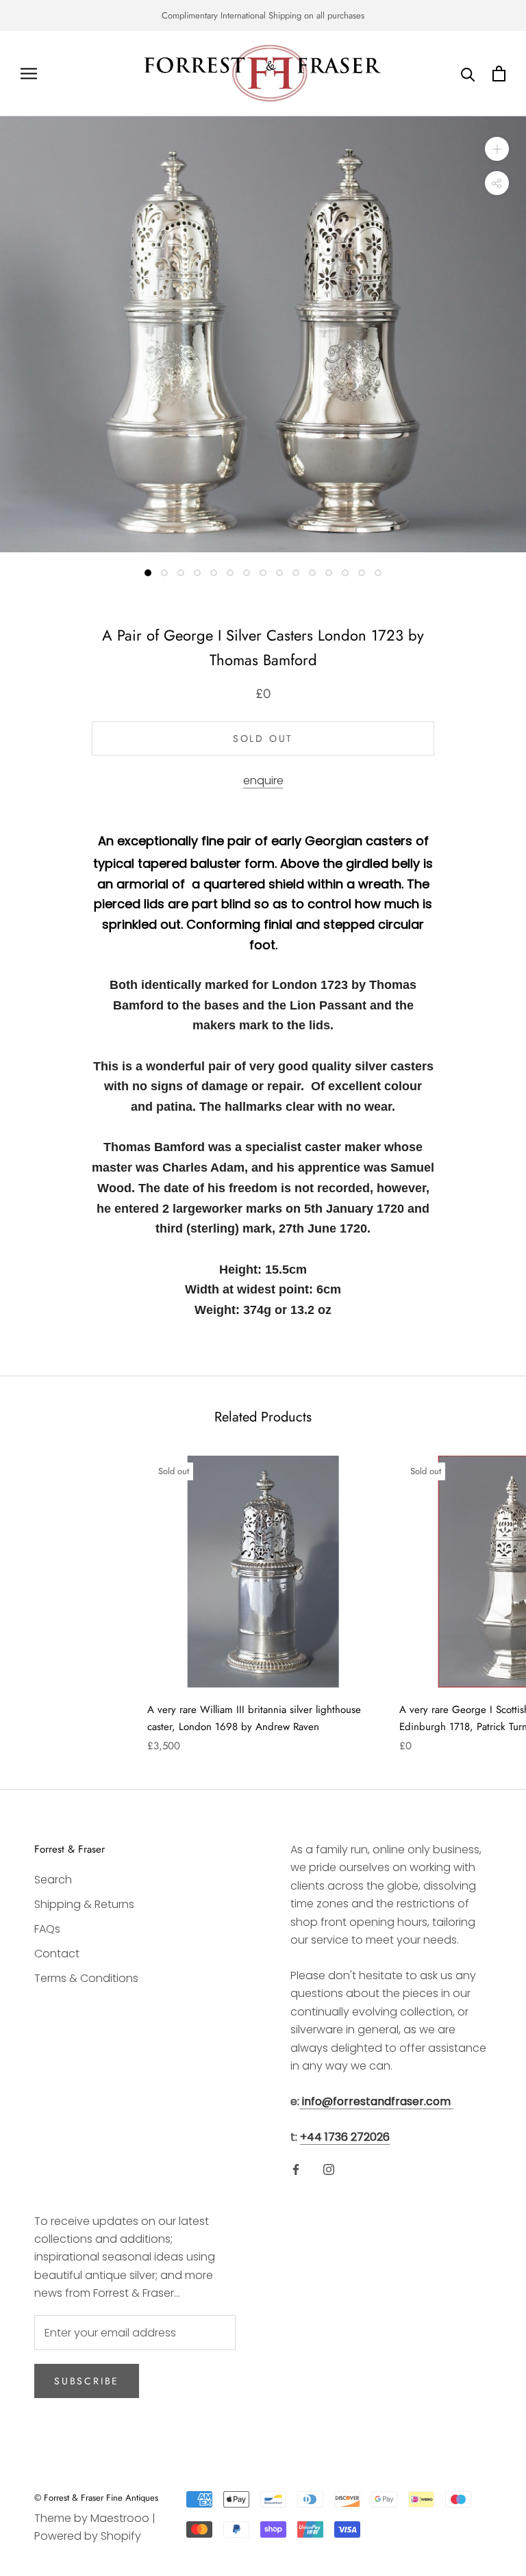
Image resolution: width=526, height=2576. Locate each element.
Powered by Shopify (87, 2536)
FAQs (47, 1929)
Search (53, 1880)
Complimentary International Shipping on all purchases (263, 15)
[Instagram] (328, 2169)
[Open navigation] (29, 73)
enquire (263, 780)
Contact (56, 1953)
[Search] (468, 73)
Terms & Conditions (86, 1978)
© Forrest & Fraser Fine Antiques (96, 2497)
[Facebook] (295, 2169)
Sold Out (263, 738)
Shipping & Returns (84, 1904)
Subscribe (86, 2381)
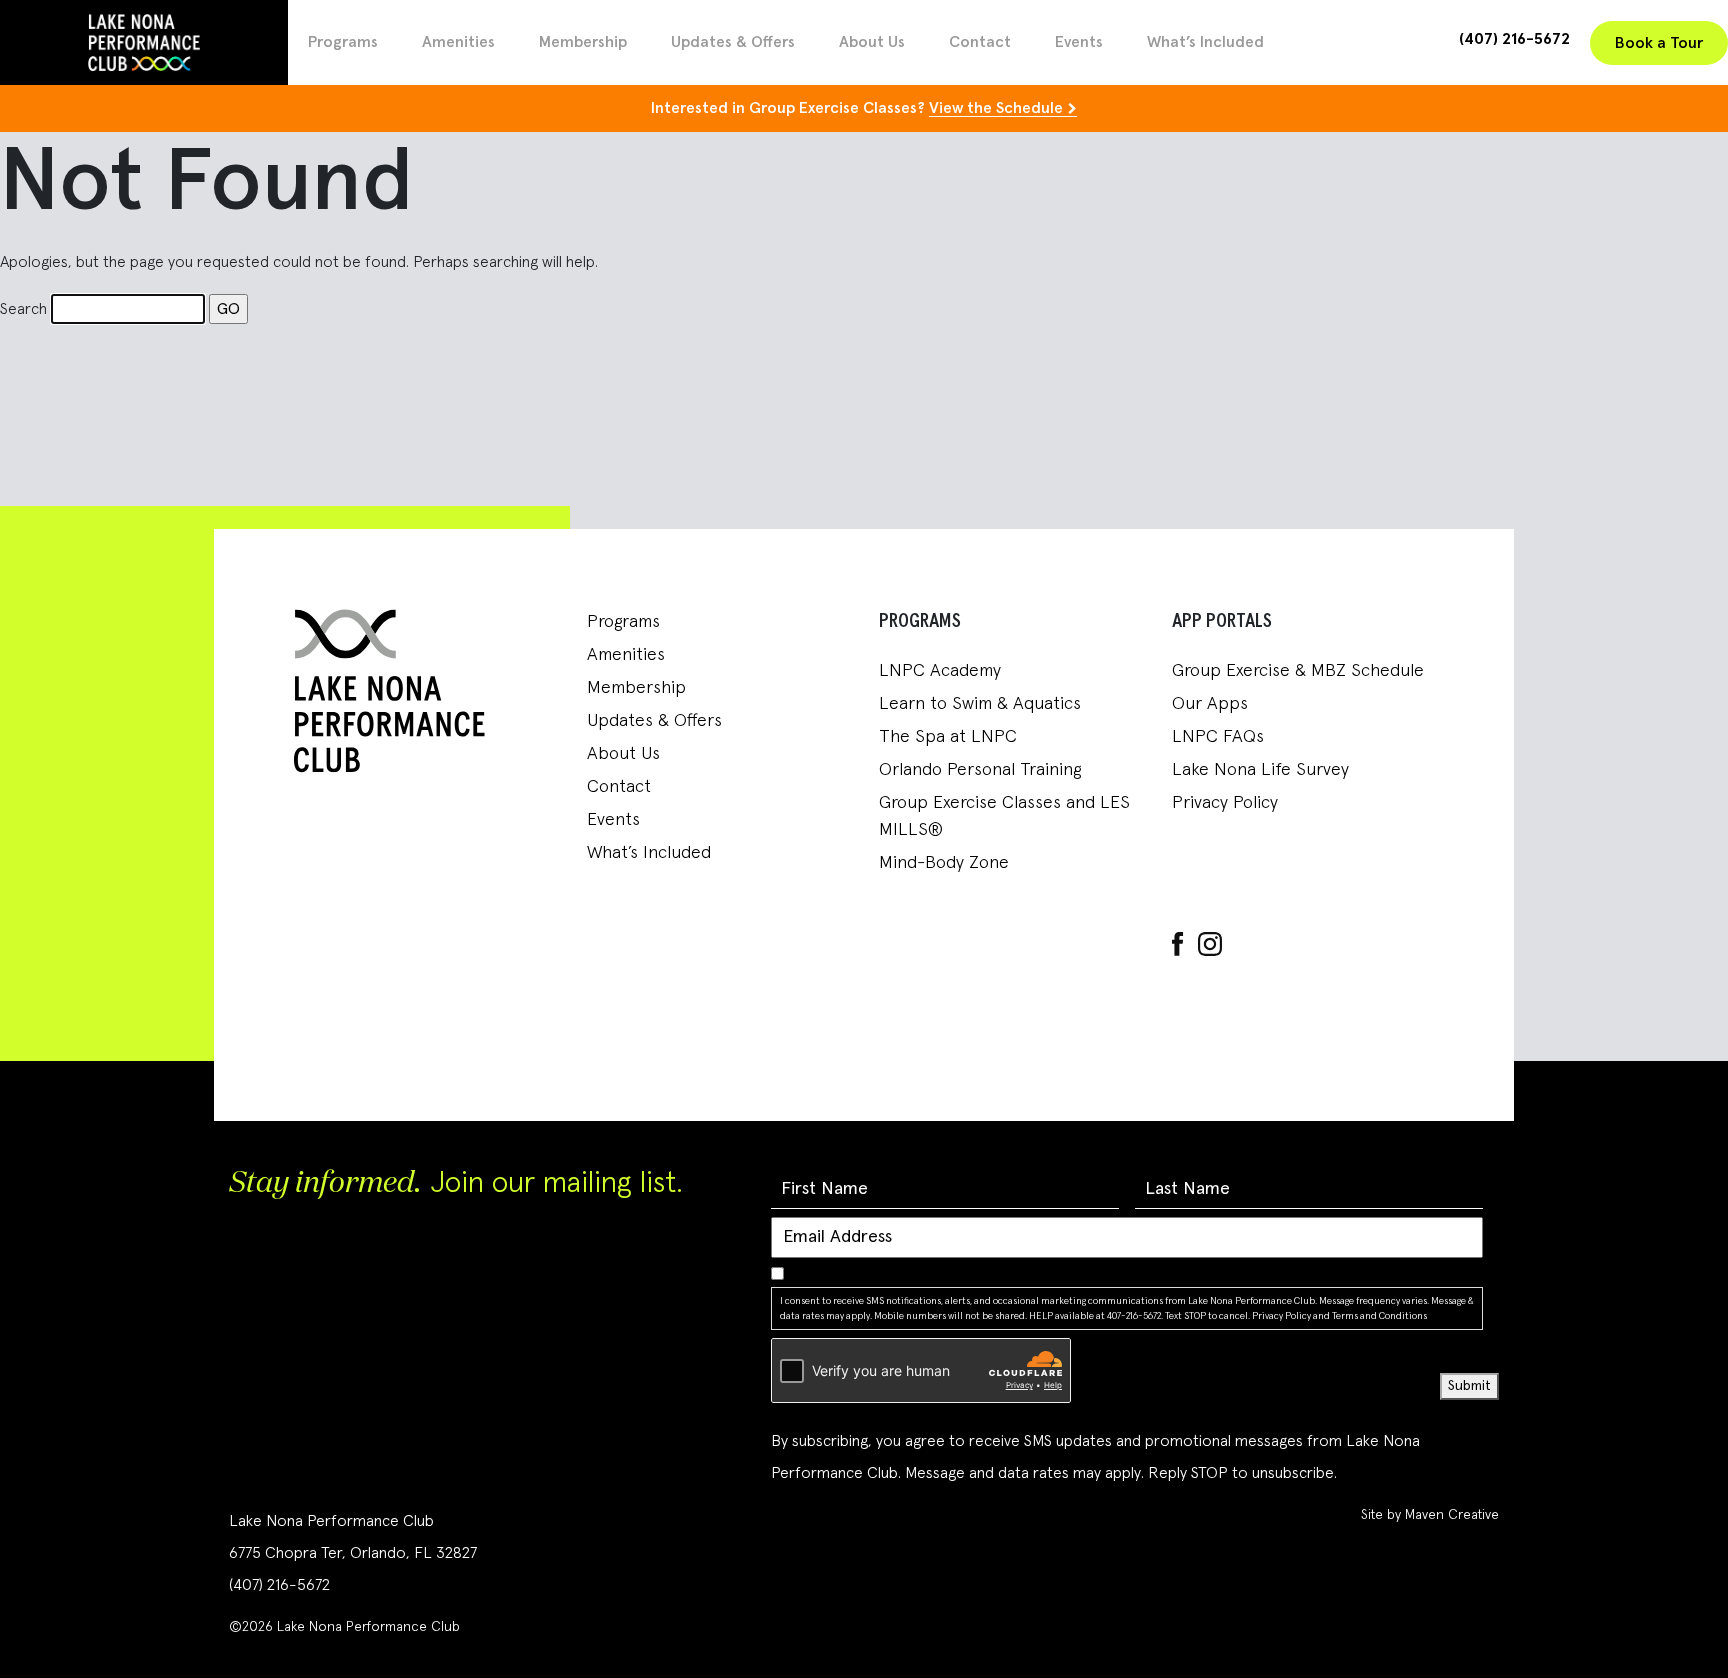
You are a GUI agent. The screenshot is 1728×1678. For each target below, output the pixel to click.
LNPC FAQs (1218, 737)
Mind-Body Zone (944, 863)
———
Would you print exactly, and only, the lines of the data above from the line with "[Search] (468, 73)" through the line with "Subscribe (86, 2381)", inclusive?

[Search] (468, 73)
Terms & Conditions (86, 1978)
© Forrest & Fraser Fine Antiques (96, 2497)
[Facebook] (295, 2169)
Sold Out (263, 738)
Shipping & Returns (84, 1904)
Subscribe (86, 2381)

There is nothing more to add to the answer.